Provided records:
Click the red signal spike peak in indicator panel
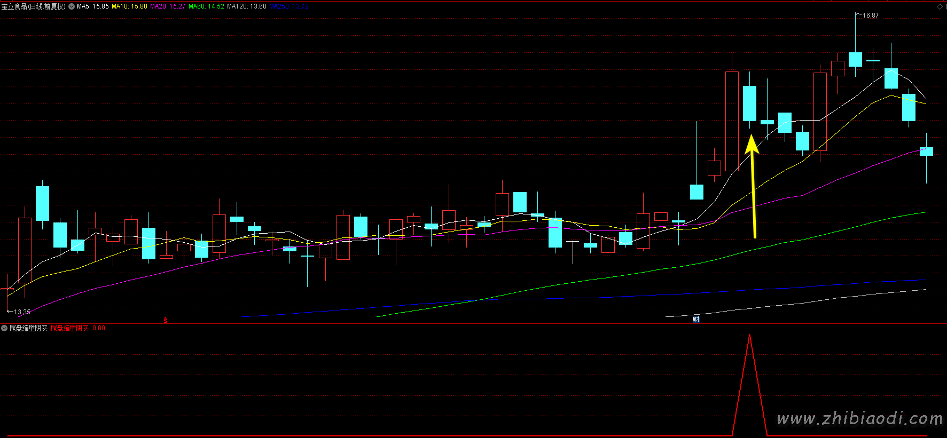 [750, 336]
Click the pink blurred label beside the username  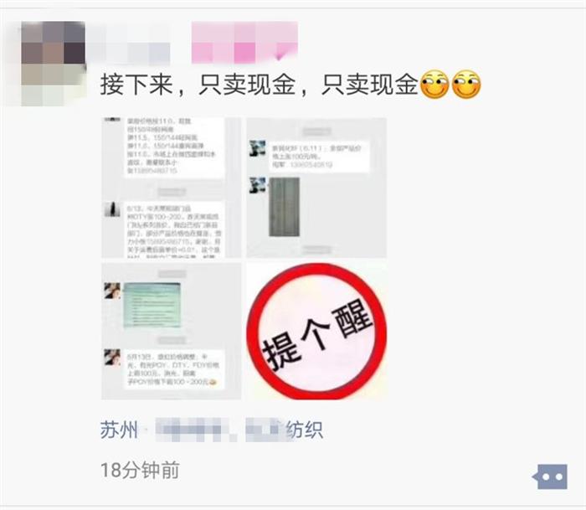pyautogui.click(x=244, y=42)
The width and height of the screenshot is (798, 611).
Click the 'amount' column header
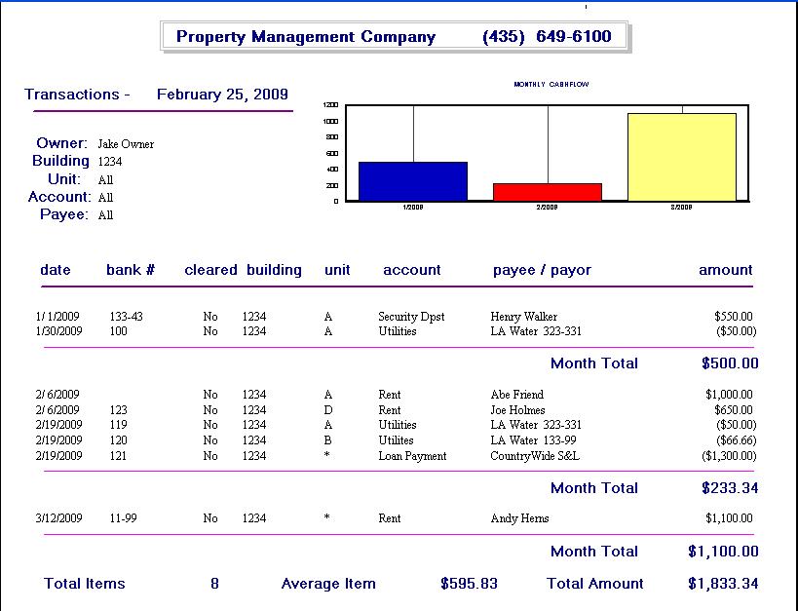(x=725, y=270)
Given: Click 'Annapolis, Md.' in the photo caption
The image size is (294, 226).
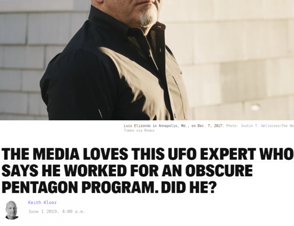Looking at the screenshot, I should (x=174, y=126).
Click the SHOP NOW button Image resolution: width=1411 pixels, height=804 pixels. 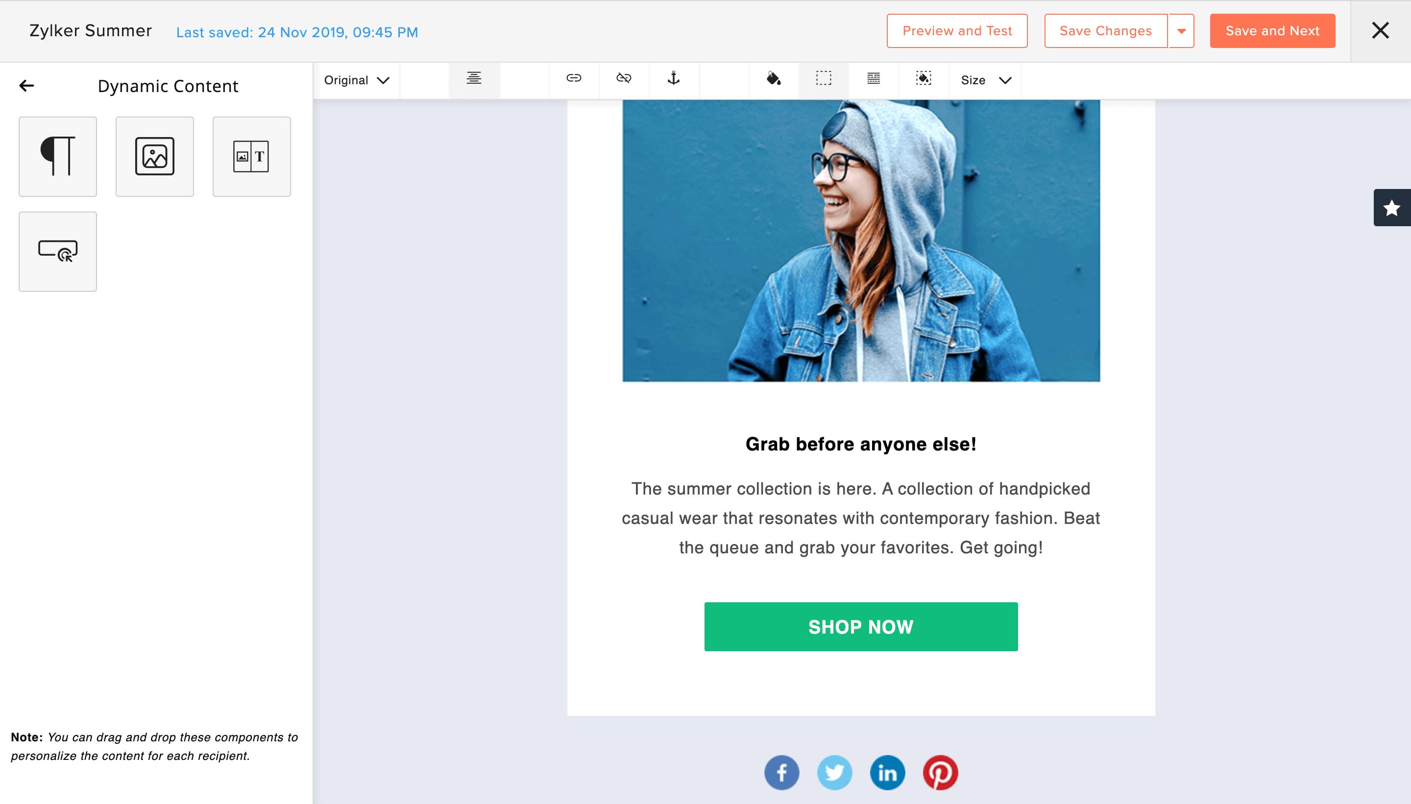coord(860,627)
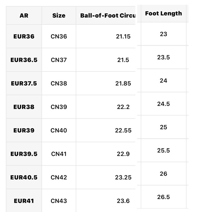This screenshot has height=212, width=212.
Task: Select the EUR39.5 row label
Action: (x=24, y=154)

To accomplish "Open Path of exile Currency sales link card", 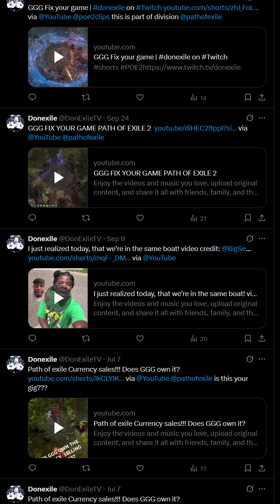I will click(x=147, y=428).
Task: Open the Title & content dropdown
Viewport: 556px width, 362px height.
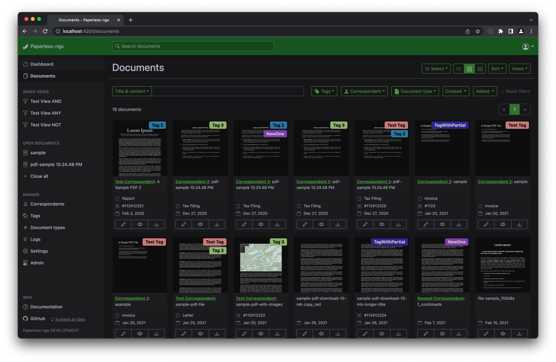Action: pos(132,91)
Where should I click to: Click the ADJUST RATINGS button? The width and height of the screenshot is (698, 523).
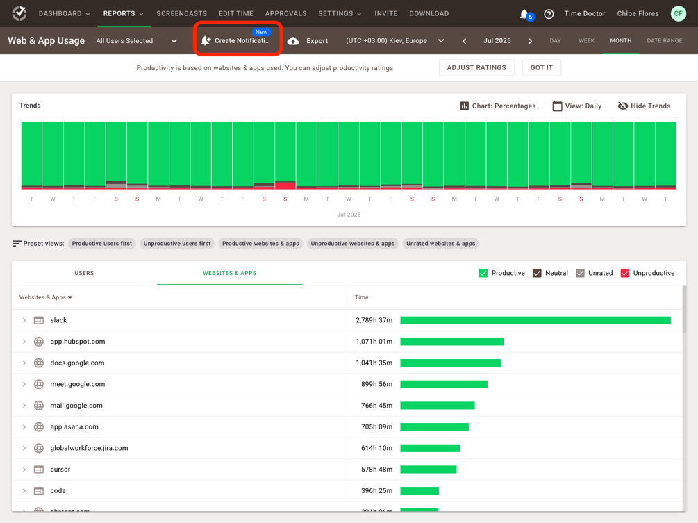tap(476, 67)
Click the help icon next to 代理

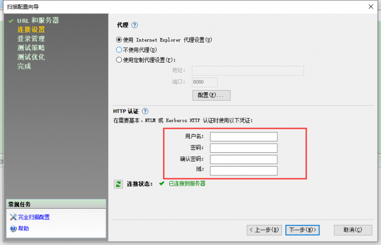click(x=134, y=25)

Goal: Starting with the line that contains "Task: Open the Title & content dropdown" and going on through the end of the material, give each line as a row of a Markdown table with the columns Number and Text. Skip blank lines, and leave the pictures out.

Final answer:
| Number | Text |
|---|---|
| 1 | Task: Open the Title & content dropdown |
| 2 | Viewport: 556px width, 362px height. |
| 3 | Action: pos(132,91) |
| 4 | Where should I click to: Click the ADJUST RATINGS button? The width and height of the screenshot is (698, 523). |
| 5 | tap(476, 67) |
| 6 | Click the help icon next to 代理 |
| 7 | click(x=134, y=25) |